■ 수행할 과제
아래 발췌문 전체를 한 글자도 바꾸지 말고 처음부터 끝까지 다시 옮겨 적으세요.

■ 제공된 발췌문
━━━━━━━━
# 2. Imperative Programming Languages

우선 2.5까지 나오는 내용 중에서 빼고 살펴보는데, 지난번에 `CMa01.ipynb`에 작성했던 컴파일러 코드에서 문제점을 수정해 보자.

---
컴파일 타겟이 되는 VM의 단순화된 버전을 하스켈로 구현

In [2]:
-- {-# LANGUAGE DeriveFoldable #-}
{-# LANGUAGE DeriveFunctor #-}
{-# LANGUAGE NoMonomorphismRestriction #-}
{-# LANGUAGE FlexibleInstances #-}
{-# LANGUAGE FlexibleContexts #-}

data Instr pa
    = HALT | NEG | ADD | SUB | MUL | DIV
    | AND | OR | EQU | NEQ | GR | GEQ | LE | LEQ
    | POP | DUP
    | LOADc Int | LOAD -- | LOADr | LOADrc
    | STORE -- | STOREr
    | JUMP pa | JUMPz pa | JUMPi pa
    -- | CALL | RETURN | ENTER | ALLOC | SLIDE | MARK
    -- | NEW
    deriving (Eq, Ord, Show, Functor)

type CMa = (Code, Stack)

type Stack = [Value]
type Value = Int

-- stack address as reverse index of stack
type SA = Int

type Code = [Instr PA]

-- program address representation
newtype PA = PA Code  deriving (Eq,Ord,Show)

In [3]:
import Data.List

data DotDotDot = DotDotDot

instance Show DotDotDot where
    show _ = "..."
━━━━━━━━
■ 데이터 부분
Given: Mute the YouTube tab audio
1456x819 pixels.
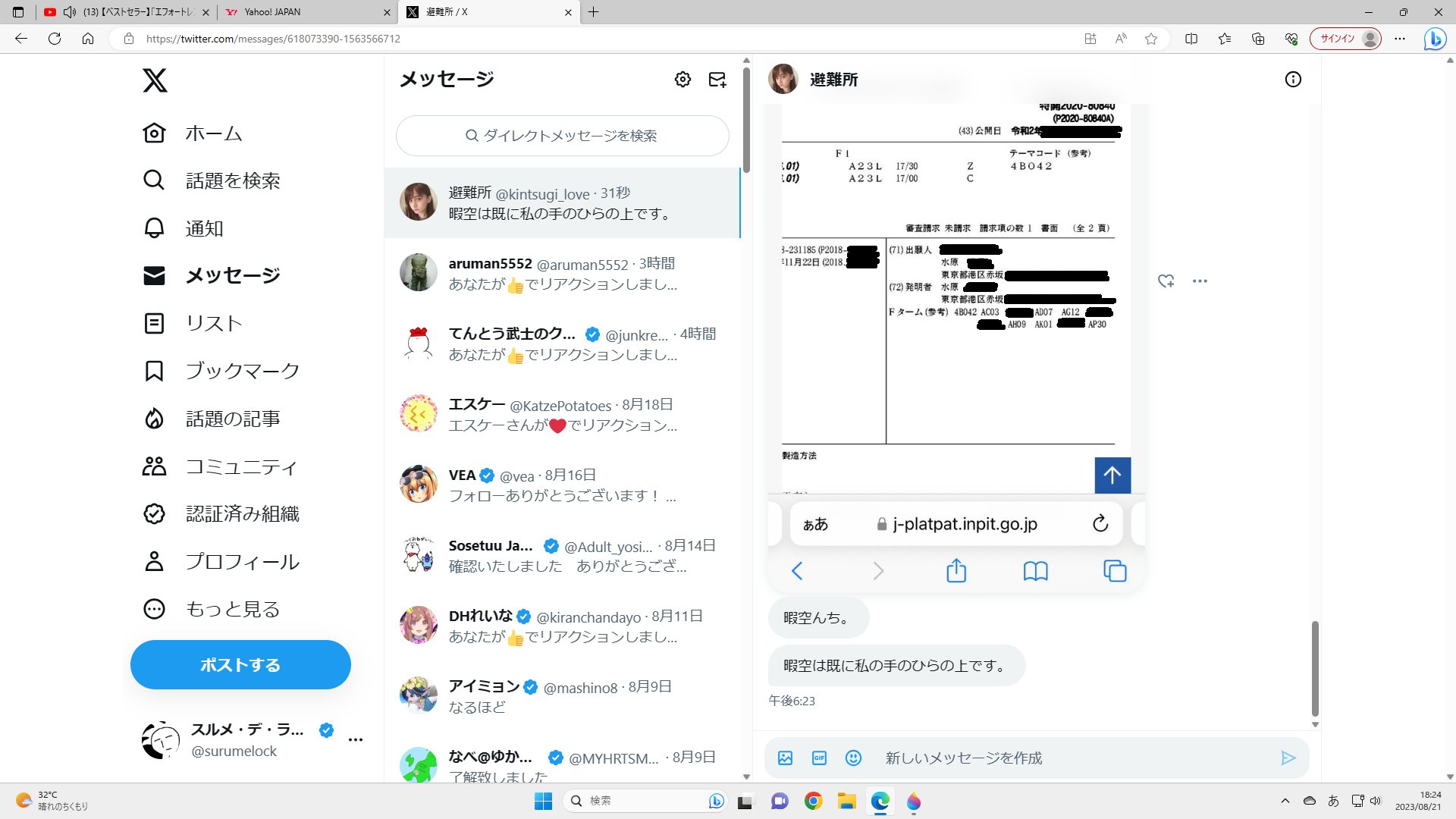Looking at the screenshot, I should pos(70,12).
━━━━━━━━
■ 과제 결과
# 2. Imperative Programming Languages

우선 2.5까지 나오는 내용 중에서 빼고 살펴보는데, 지난번에 `CMa01.ipynb`에 작성했던 컴파일러 코드에서 문제점을 수정해 보자.

---
컴파일 타겟이 되는 VM의 단순화된 버전을 하스켈로 구현

In [2]:
-- {-# LANGUAGE DeriveFoldable #-}
{-# LANGUAGE DeriveFunctor #-}
{-# LANGUAGE NoMonomorphismRestriction #-}
{-# LANGUAGE FlexibleInstances #-}
{-# LANGUAGE FlexibleContexts #-}

data Instr pa
    = HALT | NEG | ADD | SUB | MUL | DIV
    | AND | OR | EQU | NEQ | GR | GEQ | LE | LEQ
    | POP | DUP
    | LOADc Int | LOAD -- | LOADr | LOADrc
    | STORE -- | STOREr
    | JUMP pa | JUMPz pa | JUMPi pa
    -- | CALL | RETURN | ENTER | ALLOC | SLIDE | MARK
    -- | NEW
    deriving (Eq, Ord, Show, Functor)

type CMa = (Code, Stack)

type Stack = [Value]
type Value = Int

-- stack address as reverse index of stack
type SA = Int

type Code = [Instr PA]

-- program address representation
newtype PA = PA Code  deriving (Eq,Ord,Show)

In [3]:
import Data.List

data DotDotDot = DotDotDot

instance Show DotDotDot where
    show _ = "..."